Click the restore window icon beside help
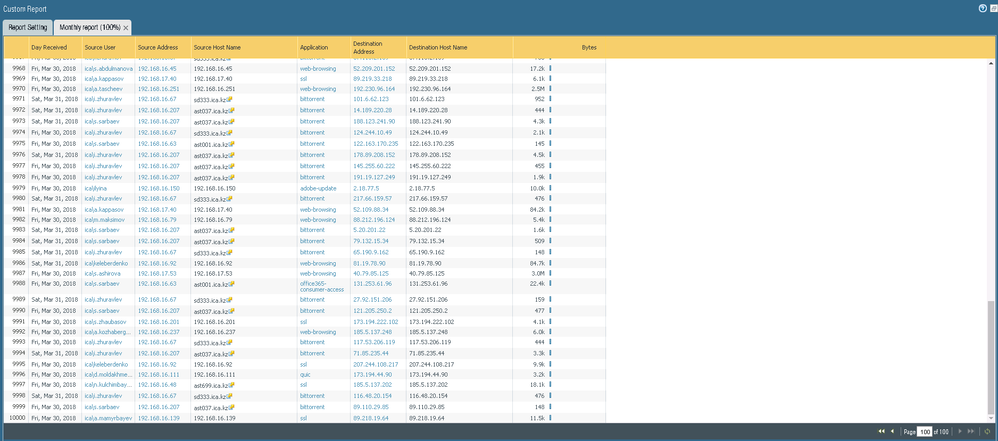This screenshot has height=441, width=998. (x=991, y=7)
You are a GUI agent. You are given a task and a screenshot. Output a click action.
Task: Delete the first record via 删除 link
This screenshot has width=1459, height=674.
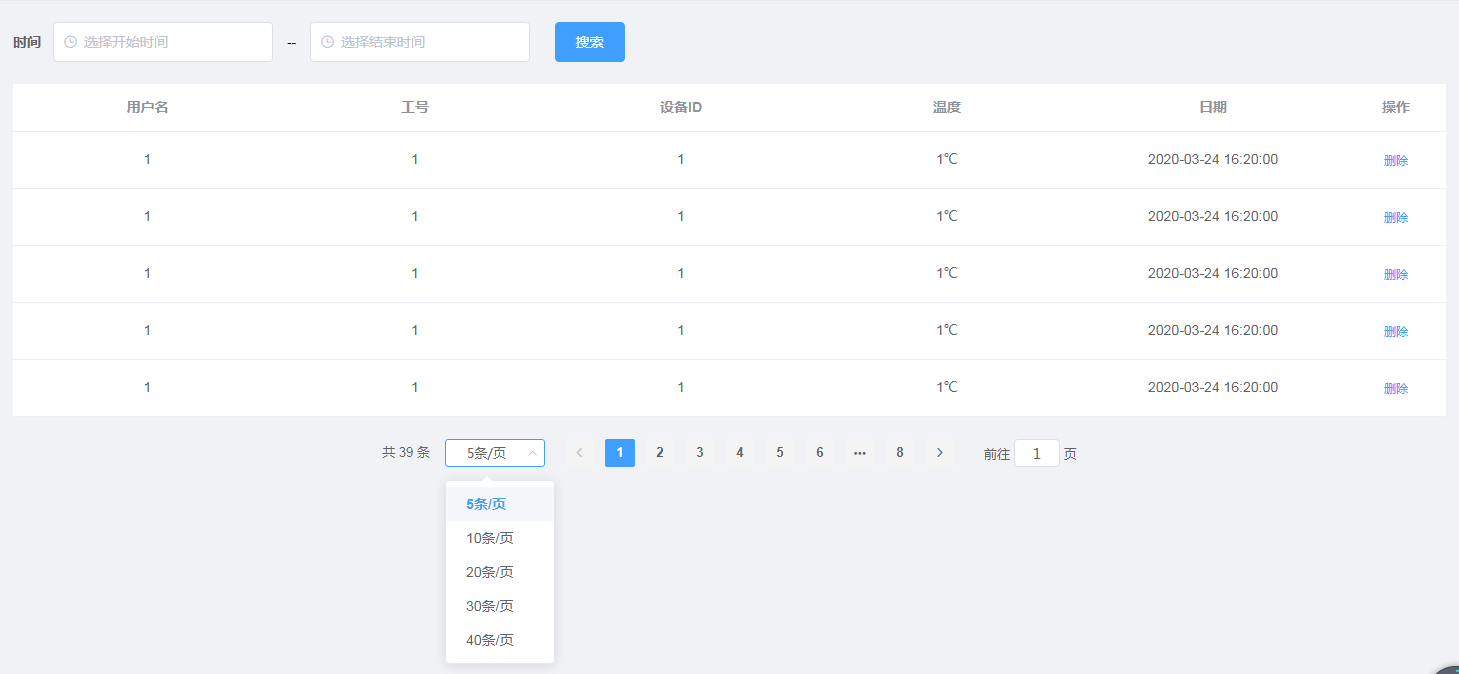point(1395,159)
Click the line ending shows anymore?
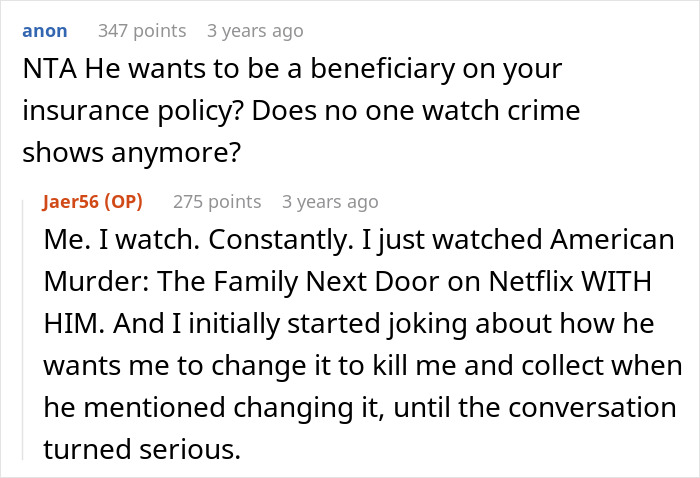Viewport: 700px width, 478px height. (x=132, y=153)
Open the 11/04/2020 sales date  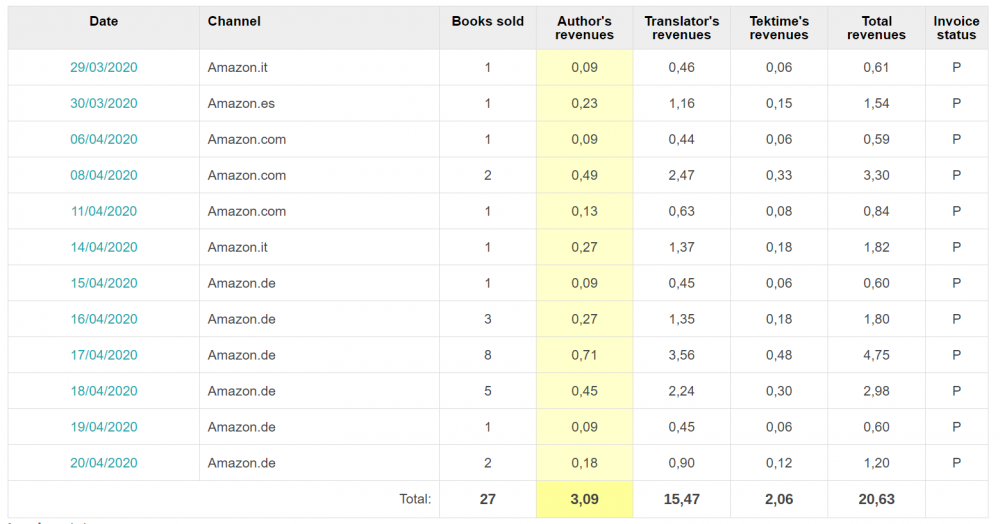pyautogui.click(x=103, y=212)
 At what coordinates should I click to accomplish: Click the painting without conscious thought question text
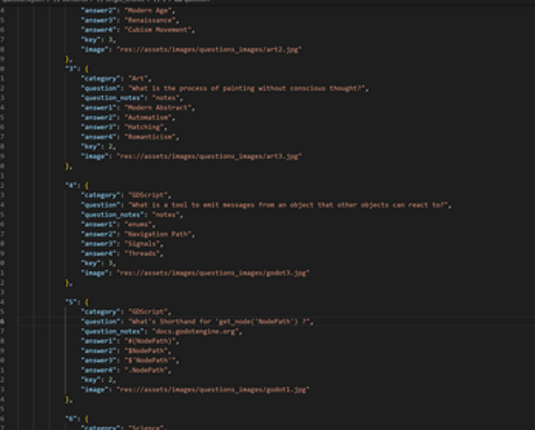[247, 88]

•••

Copy out the material word for word, from its first line through the line that contains "point(1395,159)", without the pictures.

Click the restore window icon beside help
This screenshot has height=441, width=998. (x=991, y=7)
You are a GUI agent. You are given a task and a screenshot. Output a click action.
Task: Delete the first record via 删除 link
This screenshot has width=1459, height=674.
point(1395,159)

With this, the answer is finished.